Must you not say: Only through the perseverance of Christ have I by grace persevered? Oh, the depth of Paul’s confession: “By the grace of God, I am what I am” (1 Cor. 15:10a)!

Despite your fears of perishing at the hands of “Sauls” through sixteen long years of persecutions as David did, you will not perish. Jesus has done too much, persevered too long (He is still persevering in intercession!) to let you slip through His fingers. “I give unto them eternal life; and they shall never perish, neither shall any man pluck them out of my hand” (John 10:28).

Look more to Christ. Trust more in His promise. Rest more in His perseverance, for your perseverance rests in His. Seek grace to imitate His patience under affliction. Your trials may alarm you, but they will not destroy you. Your crosses are God’s way to royal crowning (Rev. 7:14).

Consider Christ in Affliction (IV): The Presence of Christ

In our meditations on how considering Christ helps us in affliction, I have talked about the passion or sufferings of Christ and the power of Christ.

Third, consider the presence of Christ. He is at no time absent from you, even when your faith lacks active exercise to grasp Him. Even in your thickest hours of Egyptian darkness, He is close beside you. Only of Him can it be declared, “The darkness and the light are both alike to Thee” (Ps. 139:12).

How comforting this is! In all your dark afflictions, your High Priest retains you in His high-priestly eye, preserves you in His high-priestly heart, bears you on His high-priestly shoulders, does not remove you from the engravings on His high-priestly hands, and never ceases to remember you in His high-priestly intercessions. “He ever liveth to make intercession for them” (Heb. 7:25).

Oh, what tender love! You are never forgotten by Jesus Christ, despite your negligence toward Him. Your unbrotherliness to Christ never unbrothers this precious Elder Brother from you. From His perspective, He ever remains a friend that sticks “closer than a brother” (Prov. 18:24), even when you cannot see or feel it.

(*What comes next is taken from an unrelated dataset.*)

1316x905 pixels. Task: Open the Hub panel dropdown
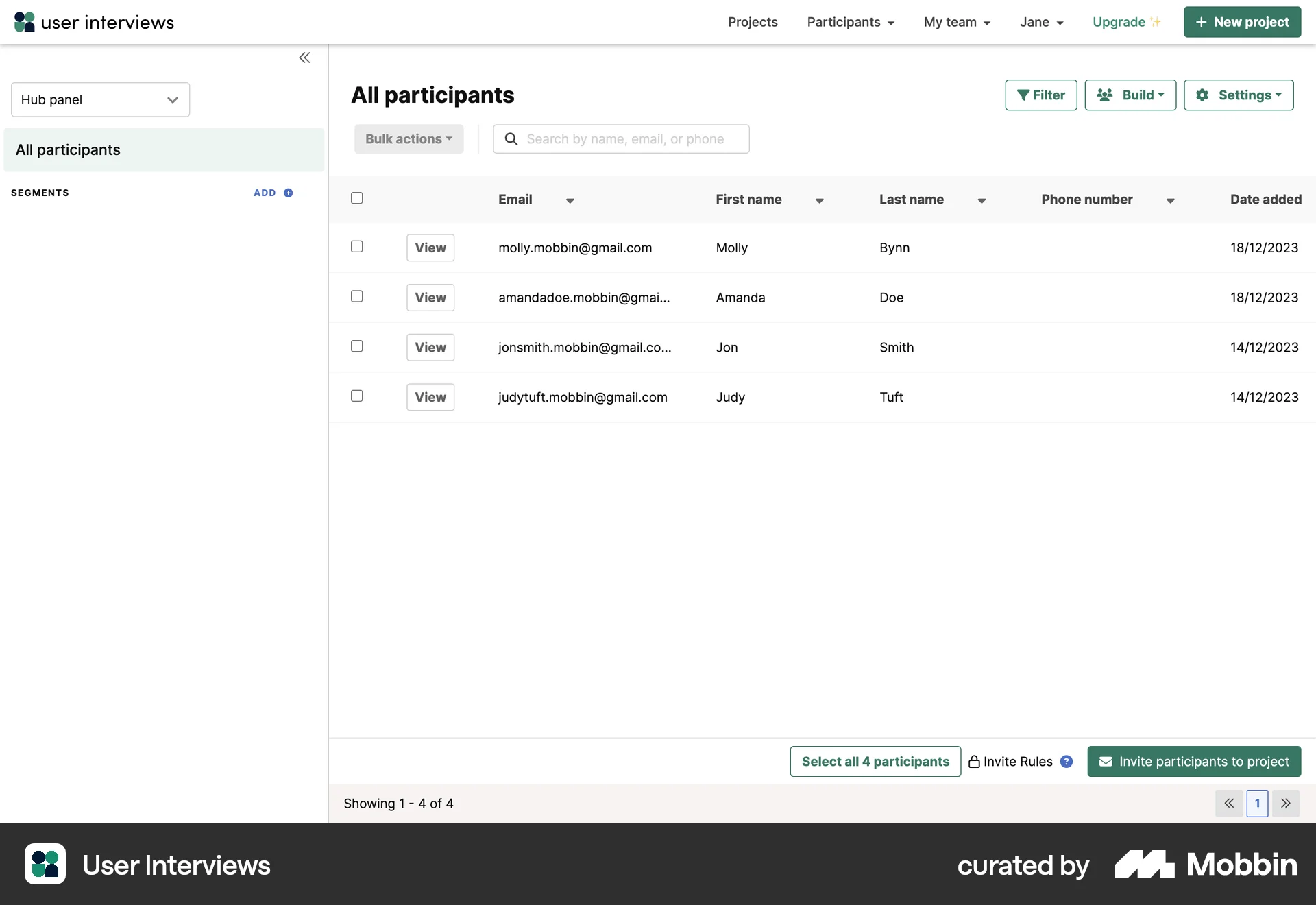pyautogui.click(x=99, y=99)
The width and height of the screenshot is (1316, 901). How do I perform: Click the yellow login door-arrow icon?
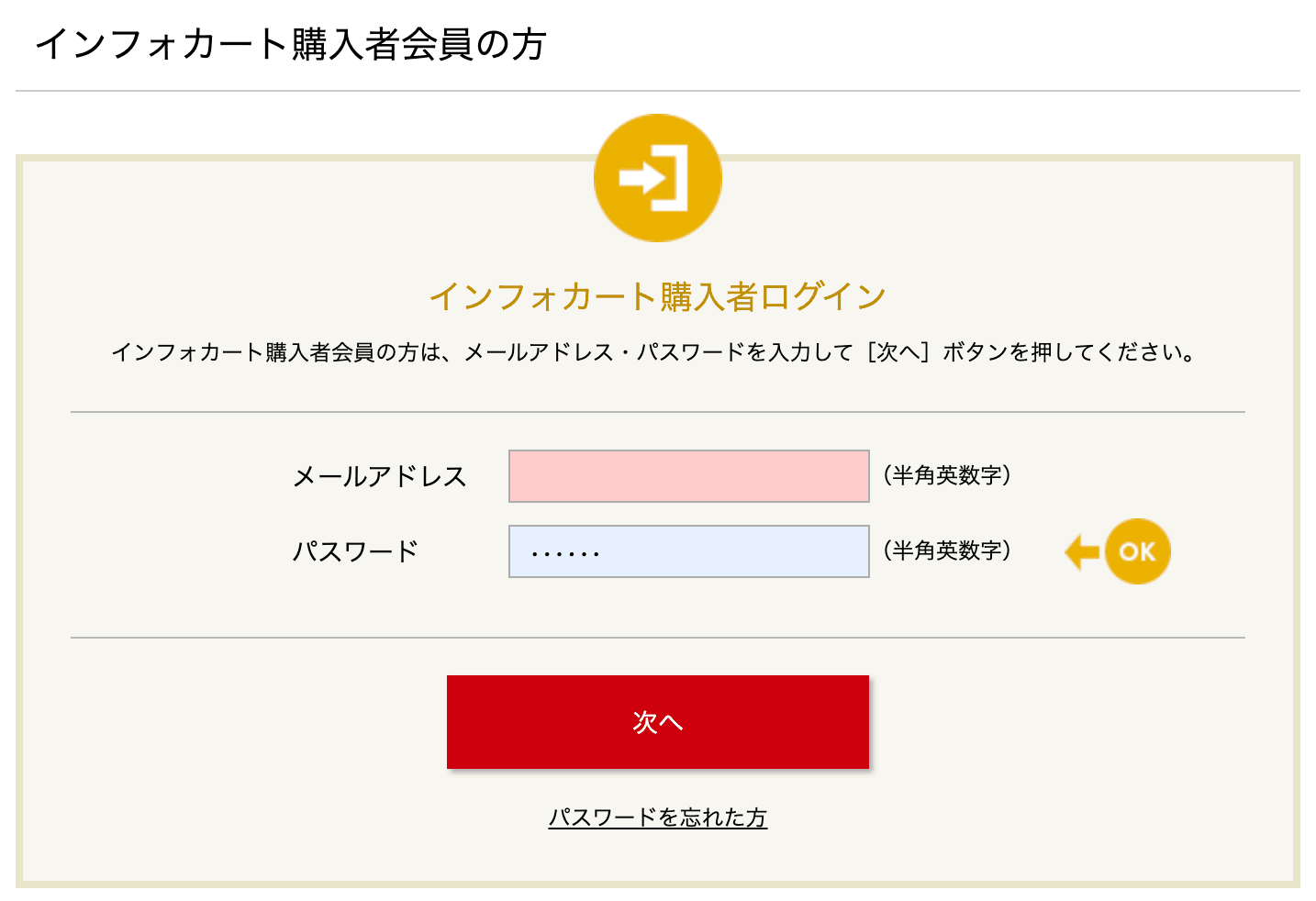point(657,178)
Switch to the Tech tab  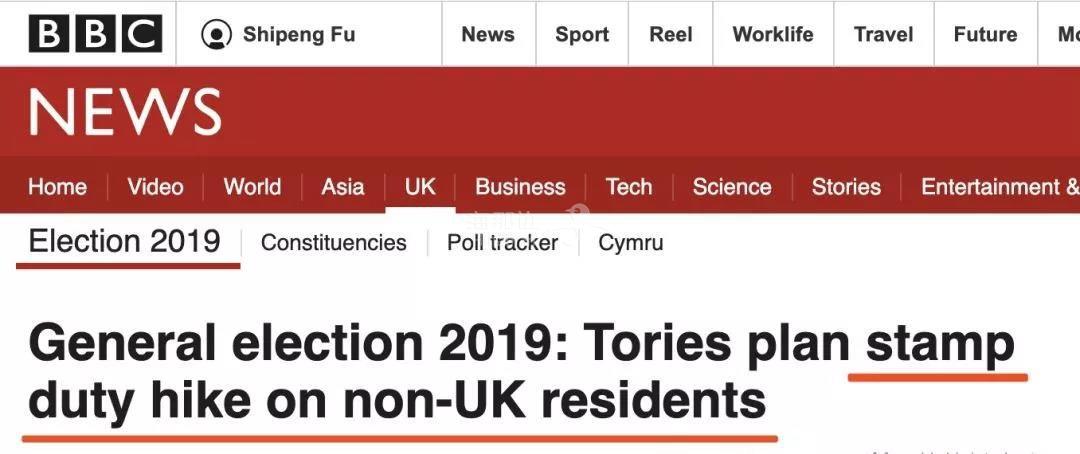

Even then He is whispering to you in midnight seasons, “What I do thou knowest not now; but thou shalt know hereafter” (John 13:7).

Take heart. The Jesus who never failed you in yesterday’s afflictions (did He not rather give you extra tokens of His care!) is still present to give you today’s strength (Matt. 6:34). Just as waves are cut down to melodious whimpers at shore’s reality, so He will break down your waves of tomorrow’s impossibilities as (not before!) they break in on the beachheads of your life. Wait on your ever-present Savior. He will not let you down. He is the same yesterday, today, and forever (Heb. 13:8).